The smart, redeveloped Easter Road has a raking East Stand on what was once a gargantuan east terrace and helps Hibernian retain, for me anyway, that intriguing sense of otherness which the modern ubiquitousness of Celtic - who famously stole Hibs' players and culture back in 1888 - makes impossible.
  
Similairly, there will be Union Jacks and images of Her Majesty being flaunted in the Hearts end at Hampden this Saturday. But while the Tynecastle punters often mimic the Unionist bent more prominently on show at Ibrox, Hearts are a damn sight harder to dislike for most.

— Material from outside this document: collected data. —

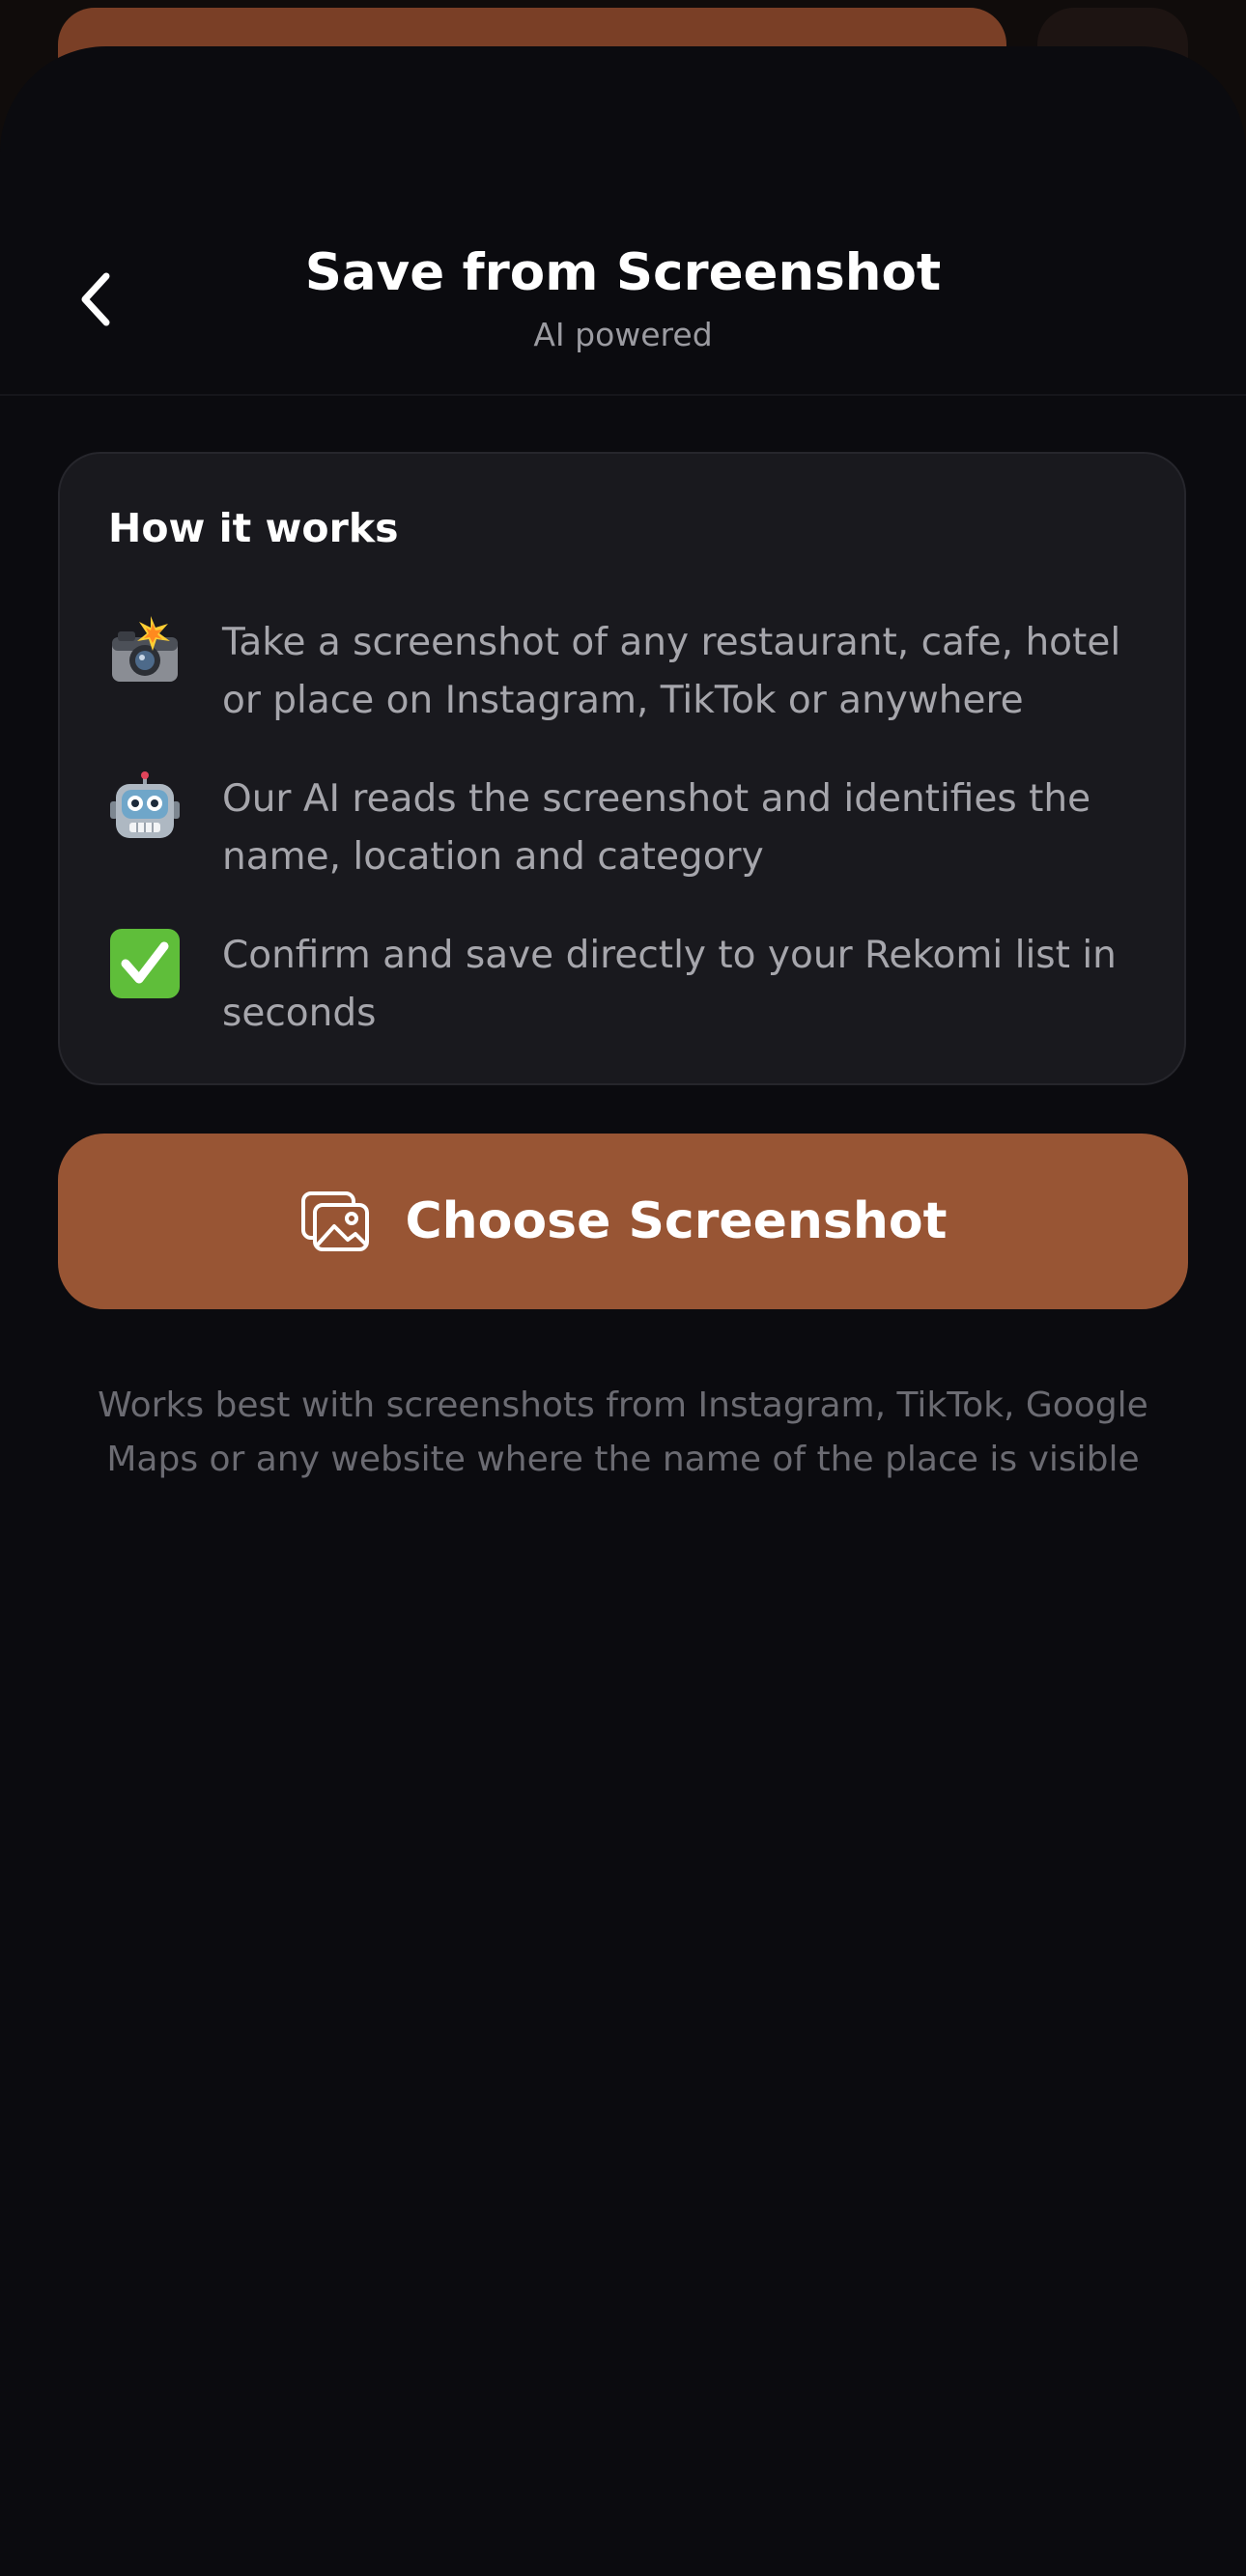 The width and height of the screenshot is (1246, 2576). I want to click on robot-icon, so click(145, 805). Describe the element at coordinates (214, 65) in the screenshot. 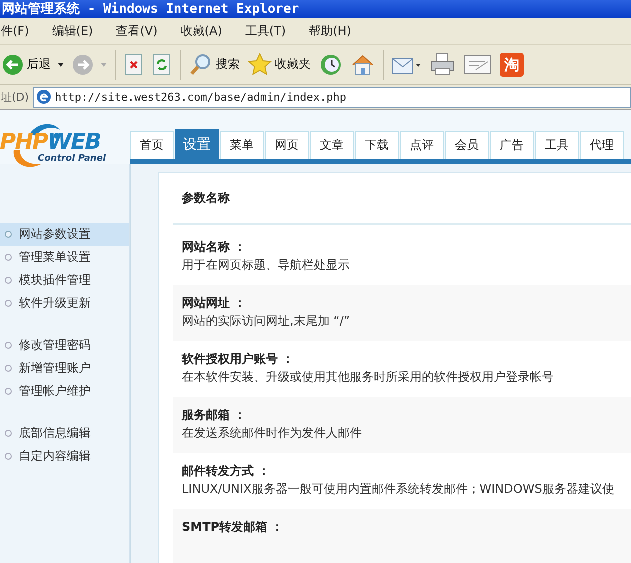

I see `search-button: 搜索` at that location.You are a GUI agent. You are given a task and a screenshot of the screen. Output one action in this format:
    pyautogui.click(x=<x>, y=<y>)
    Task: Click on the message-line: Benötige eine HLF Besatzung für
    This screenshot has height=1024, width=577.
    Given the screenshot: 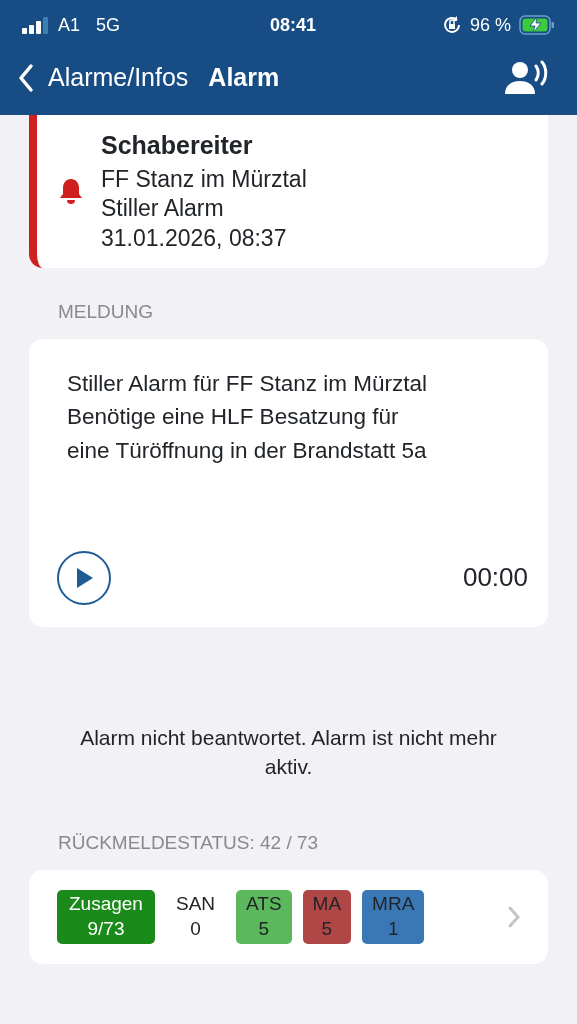 What is the action you would take?
    pyautogui.click(x=234, y=418)
    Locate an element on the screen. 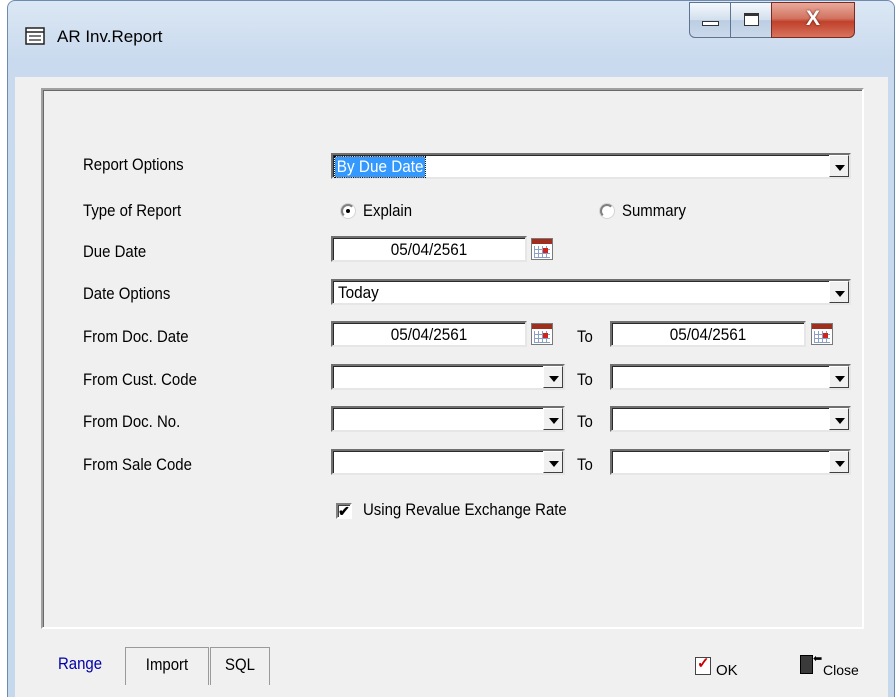 The image size is (895, 697). close-button: Close is located at coordinates (837, 666).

Yes, Celtic manager Neil Lennon was attacked at Tynecastle last season, just as Rangers players have been attacked on the pitch at Easter Road, but the biliousness between Edinburgh's big two is greatly reduced. It's not even a "Diet Old Firm". A less staunch adherence to the tired old religious demographic is one reason; the fact their derby rarely has a direct baring on the destination of major trophies is another (some of us from the west are also convinced that having sauce on their chips instead of vinegar directly reduces the machismo of Edinburghers).

Like Hibs, Hearts have a beautiful strip and the maroon confines of Edinburgh's Gorgie Road make Tynecastle one of the best away days in Britain. For years The Hearts Song , with it's famous "H.E.A! R.T.S! If you cannae spell it then here's what it says ..." was the best anthem in Scottish football. But along came the Proclaimers, and the massed Hibernian ranks performing the pop duo's Sunshine on Leith is now the foremost tear-jerker north of the border.

Gerry Marsden's met his match. The Old Firm perhaps not quite yet. But if familiarity with Glasgow's behemoths has bred contempt, everyone with Scottish football in their bones will this weekend truly relish a once-every-second-century experience.